-- EXCERPTED DATA start --

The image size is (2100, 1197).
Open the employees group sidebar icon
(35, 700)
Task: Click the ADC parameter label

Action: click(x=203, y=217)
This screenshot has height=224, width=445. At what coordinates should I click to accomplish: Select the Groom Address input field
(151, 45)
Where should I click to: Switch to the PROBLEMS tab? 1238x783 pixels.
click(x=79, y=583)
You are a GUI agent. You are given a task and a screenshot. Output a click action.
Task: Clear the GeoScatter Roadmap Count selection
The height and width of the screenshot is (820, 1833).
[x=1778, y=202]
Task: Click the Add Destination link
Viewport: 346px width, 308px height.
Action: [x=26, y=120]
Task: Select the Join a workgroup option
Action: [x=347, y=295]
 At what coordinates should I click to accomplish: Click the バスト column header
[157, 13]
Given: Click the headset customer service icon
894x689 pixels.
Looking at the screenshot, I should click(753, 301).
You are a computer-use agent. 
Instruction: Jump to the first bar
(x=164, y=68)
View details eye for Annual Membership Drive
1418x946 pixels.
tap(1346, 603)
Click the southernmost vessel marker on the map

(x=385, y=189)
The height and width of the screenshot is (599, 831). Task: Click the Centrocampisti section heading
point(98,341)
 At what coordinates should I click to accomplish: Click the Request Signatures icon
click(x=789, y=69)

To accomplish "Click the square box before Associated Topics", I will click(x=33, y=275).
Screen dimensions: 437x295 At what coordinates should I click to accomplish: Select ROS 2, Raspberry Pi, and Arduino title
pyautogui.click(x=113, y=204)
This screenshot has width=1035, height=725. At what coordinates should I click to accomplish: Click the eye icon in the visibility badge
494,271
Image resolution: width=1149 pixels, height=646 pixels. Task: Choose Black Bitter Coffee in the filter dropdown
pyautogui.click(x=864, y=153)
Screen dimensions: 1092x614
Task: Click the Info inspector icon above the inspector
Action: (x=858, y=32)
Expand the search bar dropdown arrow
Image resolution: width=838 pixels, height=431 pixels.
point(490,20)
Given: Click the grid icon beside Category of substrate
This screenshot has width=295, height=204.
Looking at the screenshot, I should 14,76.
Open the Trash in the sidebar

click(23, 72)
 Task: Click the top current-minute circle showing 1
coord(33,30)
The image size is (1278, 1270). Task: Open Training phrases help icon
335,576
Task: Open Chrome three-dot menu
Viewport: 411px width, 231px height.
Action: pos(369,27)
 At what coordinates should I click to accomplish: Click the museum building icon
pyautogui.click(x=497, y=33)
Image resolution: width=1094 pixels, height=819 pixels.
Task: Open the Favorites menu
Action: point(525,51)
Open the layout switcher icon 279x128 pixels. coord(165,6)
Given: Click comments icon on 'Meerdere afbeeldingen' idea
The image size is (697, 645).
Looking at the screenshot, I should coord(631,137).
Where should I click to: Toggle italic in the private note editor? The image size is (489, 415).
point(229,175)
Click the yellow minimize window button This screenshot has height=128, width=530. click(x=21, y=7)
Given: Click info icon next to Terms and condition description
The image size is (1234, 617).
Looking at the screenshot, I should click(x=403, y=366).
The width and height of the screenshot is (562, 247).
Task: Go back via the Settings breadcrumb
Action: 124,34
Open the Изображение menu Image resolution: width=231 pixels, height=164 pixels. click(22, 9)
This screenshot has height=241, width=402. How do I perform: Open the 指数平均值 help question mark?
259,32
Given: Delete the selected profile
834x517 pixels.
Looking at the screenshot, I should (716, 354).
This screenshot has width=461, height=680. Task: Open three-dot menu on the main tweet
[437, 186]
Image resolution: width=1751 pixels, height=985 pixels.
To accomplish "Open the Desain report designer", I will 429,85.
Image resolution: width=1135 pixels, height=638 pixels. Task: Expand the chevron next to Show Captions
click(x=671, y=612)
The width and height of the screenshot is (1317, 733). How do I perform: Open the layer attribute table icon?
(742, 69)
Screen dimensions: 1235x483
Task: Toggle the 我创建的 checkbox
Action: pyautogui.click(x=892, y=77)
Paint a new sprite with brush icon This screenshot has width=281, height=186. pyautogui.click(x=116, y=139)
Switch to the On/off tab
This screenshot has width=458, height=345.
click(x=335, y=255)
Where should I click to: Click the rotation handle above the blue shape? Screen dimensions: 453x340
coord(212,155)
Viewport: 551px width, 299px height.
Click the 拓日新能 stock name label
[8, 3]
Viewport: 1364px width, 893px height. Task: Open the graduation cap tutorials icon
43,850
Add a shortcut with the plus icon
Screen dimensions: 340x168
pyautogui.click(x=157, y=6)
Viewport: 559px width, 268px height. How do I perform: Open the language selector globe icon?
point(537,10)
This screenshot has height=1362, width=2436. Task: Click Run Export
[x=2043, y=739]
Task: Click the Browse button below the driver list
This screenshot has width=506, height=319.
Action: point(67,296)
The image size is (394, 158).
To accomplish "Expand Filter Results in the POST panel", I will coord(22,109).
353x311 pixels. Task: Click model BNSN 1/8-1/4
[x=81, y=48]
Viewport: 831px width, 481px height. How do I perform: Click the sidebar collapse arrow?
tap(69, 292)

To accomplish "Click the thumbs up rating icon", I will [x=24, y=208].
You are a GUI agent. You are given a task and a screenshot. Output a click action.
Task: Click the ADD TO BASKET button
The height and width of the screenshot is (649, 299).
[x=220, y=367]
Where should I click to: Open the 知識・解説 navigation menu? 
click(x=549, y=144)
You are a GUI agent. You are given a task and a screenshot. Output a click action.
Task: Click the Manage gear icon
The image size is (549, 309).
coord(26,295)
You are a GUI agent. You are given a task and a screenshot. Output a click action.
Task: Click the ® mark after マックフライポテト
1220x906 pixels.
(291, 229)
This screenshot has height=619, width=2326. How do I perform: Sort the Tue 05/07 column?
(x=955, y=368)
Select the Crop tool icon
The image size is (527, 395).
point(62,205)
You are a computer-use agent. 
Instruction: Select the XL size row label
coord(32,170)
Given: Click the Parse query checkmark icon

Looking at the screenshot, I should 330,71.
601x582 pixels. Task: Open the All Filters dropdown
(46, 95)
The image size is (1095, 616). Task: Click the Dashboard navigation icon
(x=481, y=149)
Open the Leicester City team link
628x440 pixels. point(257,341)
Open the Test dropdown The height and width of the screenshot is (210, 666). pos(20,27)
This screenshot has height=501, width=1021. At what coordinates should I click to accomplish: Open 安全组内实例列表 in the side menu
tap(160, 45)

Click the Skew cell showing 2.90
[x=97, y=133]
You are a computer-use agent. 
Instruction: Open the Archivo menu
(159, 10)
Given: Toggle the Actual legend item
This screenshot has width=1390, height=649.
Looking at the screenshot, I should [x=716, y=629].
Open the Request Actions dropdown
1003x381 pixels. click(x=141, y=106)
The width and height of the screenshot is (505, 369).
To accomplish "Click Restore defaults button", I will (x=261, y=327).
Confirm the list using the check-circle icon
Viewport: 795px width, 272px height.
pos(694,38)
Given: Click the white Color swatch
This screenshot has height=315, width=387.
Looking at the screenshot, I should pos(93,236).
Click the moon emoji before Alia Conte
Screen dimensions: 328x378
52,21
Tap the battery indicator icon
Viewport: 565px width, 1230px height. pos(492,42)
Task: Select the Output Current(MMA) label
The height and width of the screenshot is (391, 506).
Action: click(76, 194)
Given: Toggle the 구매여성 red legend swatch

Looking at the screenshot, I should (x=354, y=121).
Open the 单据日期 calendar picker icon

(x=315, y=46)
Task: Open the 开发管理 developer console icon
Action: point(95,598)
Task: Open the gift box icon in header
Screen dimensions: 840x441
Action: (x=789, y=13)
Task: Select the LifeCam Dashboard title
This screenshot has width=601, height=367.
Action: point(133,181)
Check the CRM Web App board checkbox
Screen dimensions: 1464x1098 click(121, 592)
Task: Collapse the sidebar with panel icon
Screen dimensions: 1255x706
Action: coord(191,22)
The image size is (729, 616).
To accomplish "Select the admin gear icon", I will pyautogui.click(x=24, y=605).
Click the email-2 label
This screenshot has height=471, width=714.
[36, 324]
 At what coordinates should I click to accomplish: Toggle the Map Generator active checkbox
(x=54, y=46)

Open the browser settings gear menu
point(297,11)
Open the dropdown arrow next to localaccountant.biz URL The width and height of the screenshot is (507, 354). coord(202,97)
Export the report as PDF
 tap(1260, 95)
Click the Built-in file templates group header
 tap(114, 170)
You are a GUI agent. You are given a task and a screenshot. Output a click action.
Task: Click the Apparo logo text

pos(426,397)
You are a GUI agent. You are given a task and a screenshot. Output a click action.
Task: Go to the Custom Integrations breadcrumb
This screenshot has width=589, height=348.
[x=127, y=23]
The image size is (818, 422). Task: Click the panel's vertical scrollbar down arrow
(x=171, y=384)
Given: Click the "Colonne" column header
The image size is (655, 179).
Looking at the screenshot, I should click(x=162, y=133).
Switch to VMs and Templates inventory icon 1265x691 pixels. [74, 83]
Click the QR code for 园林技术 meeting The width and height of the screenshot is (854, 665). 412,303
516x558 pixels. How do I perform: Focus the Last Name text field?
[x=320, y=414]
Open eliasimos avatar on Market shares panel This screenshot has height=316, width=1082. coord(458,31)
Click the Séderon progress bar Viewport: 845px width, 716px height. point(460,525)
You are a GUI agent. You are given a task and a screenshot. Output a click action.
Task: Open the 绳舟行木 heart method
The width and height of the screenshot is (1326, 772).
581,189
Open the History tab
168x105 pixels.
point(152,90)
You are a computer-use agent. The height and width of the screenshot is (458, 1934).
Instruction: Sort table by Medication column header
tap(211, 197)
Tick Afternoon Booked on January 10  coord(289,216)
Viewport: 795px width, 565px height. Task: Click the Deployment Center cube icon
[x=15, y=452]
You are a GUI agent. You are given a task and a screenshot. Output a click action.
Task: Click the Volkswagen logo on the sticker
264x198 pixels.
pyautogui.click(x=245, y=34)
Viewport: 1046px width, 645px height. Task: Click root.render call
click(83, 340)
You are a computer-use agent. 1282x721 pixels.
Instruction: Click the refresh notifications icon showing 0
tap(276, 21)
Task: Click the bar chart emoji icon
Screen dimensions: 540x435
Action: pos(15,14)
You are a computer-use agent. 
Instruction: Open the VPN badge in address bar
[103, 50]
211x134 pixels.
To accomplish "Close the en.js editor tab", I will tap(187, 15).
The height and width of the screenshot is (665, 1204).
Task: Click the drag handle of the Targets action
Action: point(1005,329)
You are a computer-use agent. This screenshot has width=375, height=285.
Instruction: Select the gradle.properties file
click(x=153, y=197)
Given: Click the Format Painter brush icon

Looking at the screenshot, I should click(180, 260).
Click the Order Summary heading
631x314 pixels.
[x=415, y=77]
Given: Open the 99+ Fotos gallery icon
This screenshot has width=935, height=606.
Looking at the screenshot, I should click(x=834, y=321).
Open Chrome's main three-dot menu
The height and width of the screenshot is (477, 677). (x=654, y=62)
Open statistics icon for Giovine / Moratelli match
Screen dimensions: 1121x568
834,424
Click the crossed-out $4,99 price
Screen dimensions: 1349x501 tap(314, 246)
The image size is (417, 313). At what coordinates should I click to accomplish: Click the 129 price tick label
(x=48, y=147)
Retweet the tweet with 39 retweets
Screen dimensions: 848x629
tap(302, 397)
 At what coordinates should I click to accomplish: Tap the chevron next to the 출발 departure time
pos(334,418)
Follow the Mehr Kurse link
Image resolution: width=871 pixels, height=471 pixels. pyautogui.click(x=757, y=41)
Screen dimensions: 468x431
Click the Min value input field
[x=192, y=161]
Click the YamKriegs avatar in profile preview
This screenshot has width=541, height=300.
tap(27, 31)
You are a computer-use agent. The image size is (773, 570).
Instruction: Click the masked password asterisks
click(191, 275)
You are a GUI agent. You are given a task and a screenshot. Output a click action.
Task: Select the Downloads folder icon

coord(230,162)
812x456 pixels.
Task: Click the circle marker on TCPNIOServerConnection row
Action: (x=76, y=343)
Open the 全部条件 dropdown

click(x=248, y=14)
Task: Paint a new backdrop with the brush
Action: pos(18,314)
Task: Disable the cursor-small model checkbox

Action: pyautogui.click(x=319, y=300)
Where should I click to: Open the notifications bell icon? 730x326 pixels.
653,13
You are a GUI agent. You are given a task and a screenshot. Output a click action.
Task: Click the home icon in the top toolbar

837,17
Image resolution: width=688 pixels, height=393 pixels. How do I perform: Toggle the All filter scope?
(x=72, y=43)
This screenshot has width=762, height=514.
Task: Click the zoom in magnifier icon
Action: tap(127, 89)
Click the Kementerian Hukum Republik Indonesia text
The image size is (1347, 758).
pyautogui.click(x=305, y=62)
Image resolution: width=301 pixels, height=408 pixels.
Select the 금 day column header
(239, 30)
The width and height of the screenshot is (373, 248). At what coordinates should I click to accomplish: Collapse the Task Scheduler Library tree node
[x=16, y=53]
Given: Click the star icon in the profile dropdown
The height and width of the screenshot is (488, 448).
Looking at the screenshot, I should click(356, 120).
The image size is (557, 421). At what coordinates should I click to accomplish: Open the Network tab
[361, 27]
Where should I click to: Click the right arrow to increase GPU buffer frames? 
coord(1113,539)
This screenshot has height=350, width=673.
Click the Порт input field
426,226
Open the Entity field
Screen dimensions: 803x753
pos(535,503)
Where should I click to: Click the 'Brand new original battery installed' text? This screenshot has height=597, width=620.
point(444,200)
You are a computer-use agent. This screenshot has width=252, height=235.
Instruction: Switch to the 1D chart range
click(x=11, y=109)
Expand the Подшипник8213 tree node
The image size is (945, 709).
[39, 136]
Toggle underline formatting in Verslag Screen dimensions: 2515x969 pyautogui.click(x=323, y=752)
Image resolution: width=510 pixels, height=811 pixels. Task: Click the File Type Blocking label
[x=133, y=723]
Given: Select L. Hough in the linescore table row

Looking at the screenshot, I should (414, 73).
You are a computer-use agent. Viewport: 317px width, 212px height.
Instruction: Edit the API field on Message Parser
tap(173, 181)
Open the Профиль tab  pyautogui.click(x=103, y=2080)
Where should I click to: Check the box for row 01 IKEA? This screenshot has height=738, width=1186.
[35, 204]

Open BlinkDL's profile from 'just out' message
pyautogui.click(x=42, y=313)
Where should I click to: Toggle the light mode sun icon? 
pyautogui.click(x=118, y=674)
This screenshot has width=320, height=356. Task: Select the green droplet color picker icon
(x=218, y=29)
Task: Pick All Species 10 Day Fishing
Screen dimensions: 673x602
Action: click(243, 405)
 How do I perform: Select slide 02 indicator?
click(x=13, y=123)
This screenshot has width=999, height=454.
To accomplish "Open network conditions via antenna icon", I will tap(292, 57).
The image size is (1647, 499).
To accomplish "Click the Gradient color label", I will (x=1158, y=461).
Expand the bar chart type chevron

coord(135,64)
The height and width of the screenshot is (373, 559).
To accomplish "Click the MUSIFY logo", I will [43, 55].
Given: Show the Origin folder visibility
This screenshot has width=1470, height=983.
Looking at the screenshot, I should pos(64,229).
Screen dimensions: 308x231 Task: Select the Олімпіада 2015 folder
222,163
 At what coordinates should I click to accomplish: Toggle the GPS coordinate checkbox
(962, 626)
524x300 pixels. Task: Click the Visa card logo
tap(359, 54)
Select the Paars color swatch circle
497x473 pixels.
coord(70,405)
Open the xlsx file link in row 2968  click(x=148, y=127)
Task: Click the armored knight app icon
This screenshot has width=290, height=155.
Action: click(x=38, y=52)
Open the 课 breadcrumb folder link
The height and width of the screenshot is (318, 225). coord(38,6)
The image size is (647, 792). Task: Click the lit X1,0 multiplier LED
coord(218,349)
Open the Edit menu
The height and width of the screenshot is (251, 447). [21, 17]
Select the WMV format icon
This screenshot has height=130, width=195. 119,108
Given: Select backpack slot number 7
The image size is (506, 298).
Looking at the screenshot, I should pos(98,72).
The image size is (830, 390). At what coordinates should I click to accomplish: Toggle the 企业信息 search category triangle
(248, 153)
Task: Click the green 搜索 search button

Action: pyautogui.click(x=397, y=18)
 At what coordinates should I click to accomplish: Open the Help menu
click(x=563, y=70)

-- EXCERPTED DATA end --

▶ [INSTRUCTIONS TO FOLLOW]: Starting at the beginning of the material and ending at the line that contains "Looking at the screenshot, I should click(753, 301).", write those lines out again with "Add Destination" switched to "Remove Destination" and nothing else changed.

▶ [FINAL RESULT]:
The image size is (2100, 1197).
Open the employees group sidebar icon
(35, 700)
Task: Click the ADC parameter label

Action: click(x=203, y=217)
This screenshot has height=224, width=445. At what coordinates should I click to accomplish: Select the Groom Address input field
(151, 45)
Where should I click to: Switch to the PROBLEMS tab? 1238x783 pixels.
click(x=79, y=583)
You are a GUI agent. You are given a task and a screenshot. Output a click action.
Task: Clear the GeoScatter Roadmap Count selection
The height and width of the screenshot is (820, 1833).
[x=1778, y=202]
Task: Click the Remove Destination link
Viewport: 346px width, 308px height.
Action: [x=26, y=120]
Task: Select the Join a workgroup option
Action: [x=347, y=295]
 At what coordinates should I click to accomplish: Click the バスト column header
[157, 13]
Given: Click the headset customer service icon
894x689 pixels.
Looking at the screenshot, I should click(753, 301).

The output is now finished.